You’ve likely heard of Snowflake, the popular cloud data platform. The company recently announced that it will be phasing out single-factor authentication (SFA) by 2025 and moving towards multi-factor authentication (MFA).
For users of Snowflake, this shift in approach means that you will need to adjust the way you log into the platform. It’s a positive step for security, but it may require some time and planning to make the transition smoothly.
MFA Becomes Standard After Attacks Cite Security Gaps
Snowflake’s decision to phase out SFA comes in response to a monumental wave of Cyberattacks in which over 100 customer environments were compromised.
These breaches occurred in accounts that lacked MFA. As a result, Snowflake is making MFA a default security measure for all new accounts, starting in October 2024.
This move aligns with Snowflake’s commitment to Cybersecurity, following their pledge to support the Cybersecurity and Infrastructure Security Agency’s (CISA) voluntary “Secure by Design” initiative signed in July 2024.
By late 2025, SFA will be fully phased out.
SFA & MFA In Cybersecurity
Authentication is a critical aspect of Cybersecurity, with SFA and MFA representing two key approaches to verifying user identities.
SFA is the most basic form of authentication, where users provide just one type of evidence to verify their identity, usually a password or PIN. While convenient, it is vulnerable to security risks like hacking or credential theft, as a single factor can be easily compromised.
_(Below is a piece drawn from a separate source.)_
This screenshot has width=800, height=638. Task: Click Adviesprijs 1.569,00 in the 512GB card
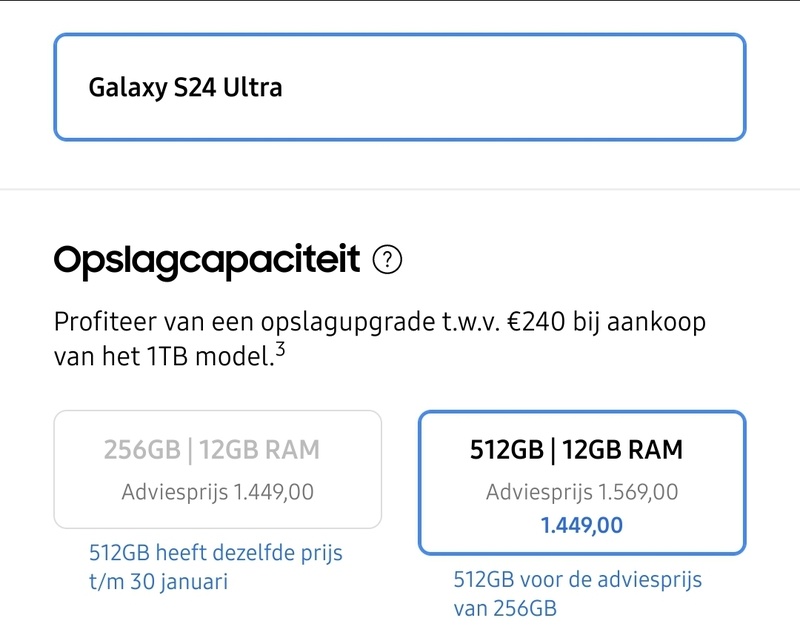point(581,492)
MFA, on the other hand, requires users to provide two or more different forms of verification. These typically include something the user knows (like a password), something the user has (like a smartphone for an authentication app or a security token), and something the user is (like a fingerprint or facial recognition).
New MFA Policy
In compliance with CISA’s “Secure by Design” initiative, Snowflake’s default authentication requirements will be implemented in three phases:
- April: Human users on accounts without a customized authentication policy will be required to enroll in MFA the next time they sign in with a password.
- August: MFA will be mandatory for all password-based sign-ins for human users, regardless of any custom authentication policy in place.
- November: Snowflake will block all password-based sign-ins using single-factor authentication. This will affect both human users logging in interactively and service users accessing Snowflake programmatically.
According to Snowflake, this new policy will not affect customers using key-pair authentication or single sign-on (SSO) methods like SAML or OAuth.
Most of the authentication events in Snowflake are tied to non-human identities (NHIs) or programmatic access, which are not suited for MFA. Snowflake explained that it often takes customers up to a year to fully transition their identity management systems to a more secure authentication method.
This decision follows a series of attacks where cybercriminals exploited stolen credentials, leading to data breaches and extortion attempts. One notable attack, targeting AT&T’s Snowflake environment in April, exposed data from nearly all of the telecom provider’s wireless customers.
In response, Snowflake introduced a new security policy in July, allowing administrators to set mandatory MFA for all users or specific roles. Previously, users were required to enroll in MFA themselves.
Snowflake’s Road To Mandating MFA
Snowflake’s journey to mandating MFA for all users by late 2025 reflects a common trend in the cloud services market, where companies are gradually introducing stronger security measures.
Despite the clear need for better authentication practices, many cloud providers are taking a phased approach to allow customers time to adjust their technology stacks and adapt to new security requirements. This slow rollout is meant to accommodate the changes needed for businesses to integrate MFA with their existing services.
By the end of 2025, AWS, Google Cloud, and Microsoft Azure, the three largest cloud providers, will also require MFA for some or all customers. Some of these MFA mandates began in 2023 as part of a broader industry shift toward more robust authentication protocols.
FAQ
Why Is Snowflake Ending Single-Factor Authentication (SFA) By 2025?
Snowflake is making this change to improve security and protect user accounts from unauthorized access. SFA can be easily compromised, while multi-factor authentication (MFA) provides an extra layer of protection. This shift is part of a broader effort to bolster Cybersecurity across the platform.
How Will This Change Affect My Business?
Starting in 2025, your business will need to use MFA for all Snowflake accounts. This means users will have to verify their identity with something more than just a password, such as a code sent to their phone. It’s an important step to protect your data but may require some time to adjust your systems and train your team.
What Steps Can My Business Take To Implement This Change?
To implement Snowflake’s MFA change, start by ensuring all users are set up with MFA on their accounts. Work with your IT team to update your systems for compatibility. 2Secure Corp advises training your employees on MFA and reviewing any integrations with Snowflake to ensure they meet the new security requirements. Make sure to test the setup before the deadline to avert disruptions.